Back to the Drawing Board on FTR Forfeitures for Incs, Decs

PJM and its Market Monitor still don’t agree on how the Financial Transmission Rights forfeiture rule should be applied. But they have at least reached consensus on how it has been applied to date.

PJM Vice President of Market Operations Stu Bresler presented the Markets and Reliability Committee Thursday with a description of the practice as currently applied by the monitor on increment and decrement transactions.

MRC Vote in May

The MRC will be asked in May to approve a manual change documenting the monitor’s current application of the rule, and a problem statement to determine how it should be interpreted in the future.

The rule is intended to prevent participants from submitting virtual bids that boost the value of their FTRs.

PJM discovered only recently that it disagreed with the criteria by which the monitor has been determining whether a company’s virtual bid is “at or near” the delivery or receipt buses of its FTR. PJM does the billing and has the authority to use its own determination if it disagrees with the monitor’s.

The monitor has been applying the penalty based on the net impact of virtual bids, triggering its application in less than one-tenth of 1% of trades.

PJM proposed a different calculation under which companies would lose any profit for an FTR if 75% or more of the energy injected or withdrawn by a virtual bid is reflected in a constrained path between FTR source and sink.

Market Monitor Joseph Bowring says PJM’s method would eliminate the rule’s value in policing gaming.

Stalemate

The Market Implementation Committee on March 6 voted in favor of PJM’s calculation method over the monitor’s.
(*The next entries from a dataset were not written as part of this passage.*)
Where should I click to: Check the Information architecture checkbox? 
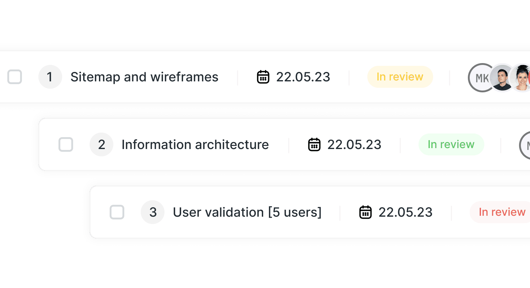(66, 144)
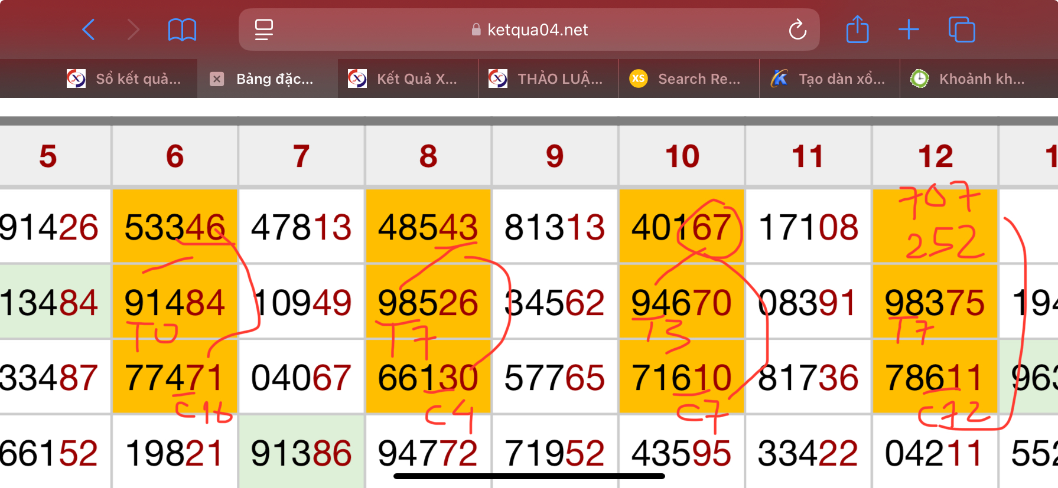The width and height of the screenshot is (1058, 488).
Task: Open the Share sheet icon
Action: pos(857,30)
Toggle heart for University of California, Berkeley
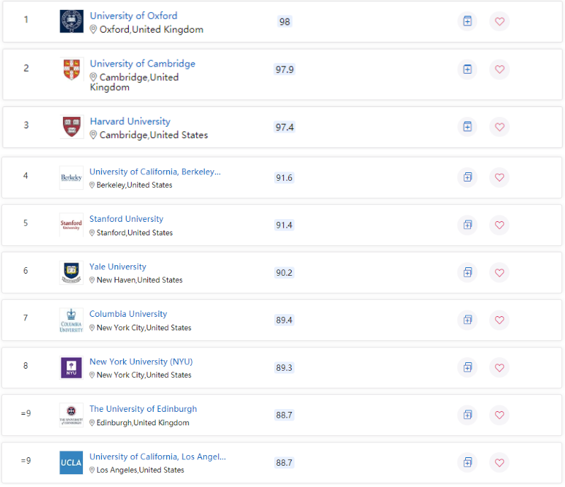Viewport: 565px width, 487px height. tap(500, 177)
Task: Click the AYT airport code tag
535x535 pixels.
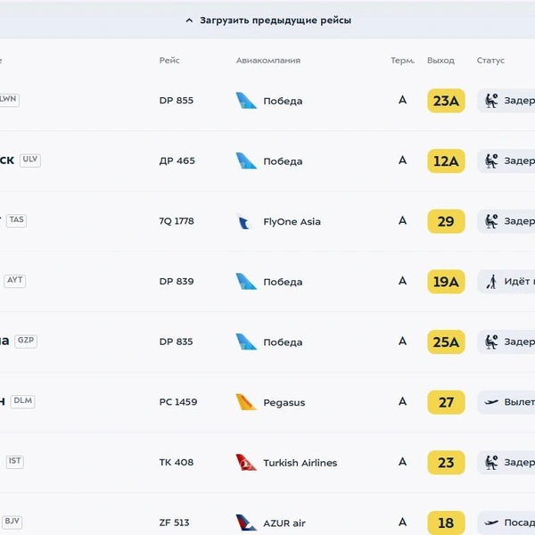Action: [14, 281]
But the MRC rejected the PJM proposal March 28, leaving the RTO with no documentation for the practice.

Incorporating Volumes

Pat Sunseri, of Twin Cities Power, LLC, Thursday reiterated his request that PJM consider the volume of transactions in its application of the rule so that it doesn’t prevent legitimate hedging. “I think it makes a lot of sense to look at the volumetric issue,” Bresler agreed.

Carol Smoots, counsel to the Financial Marketers Coalition, said the rule should be reviewed by a task force reporting to the Market Implementation Committee rather than by the MRC, as envisioned in the Market Monitor’s proposed problem statement.

“A lot of very good trading doesn’t occur” because of the current interpretation, Smoots said. “That’s harmful to the market.”

MRC Defines UTCs; Adds Bid Limit and FTR Forfeiture Rule

Up-to congestion transactions were in the spotlight Thursday as the Markets and Reliability Committee:

  • Approved a definition of UTCs and a limit on trading of them;
  • Approved rules for deciding when UTC traders will forfeit Financial Transmission Rights; and
  • Heard first reading of proposed UTC credit requirements.

The trading limits and FTR forfeiture rules each passed with only one no vote. But the near unanimity dissolved when Andy Ott, PJM senior vice president for markets, reiterated his call for imposing fees on UTCs. Echoing a recommendation by Market Monitor Joseph Bowring, Ott said fixed fees on UTCs would help reduce uplift from Operating Reserve charges (see “PJM Proposes Operating Reserve Changes to Cut Uplift”).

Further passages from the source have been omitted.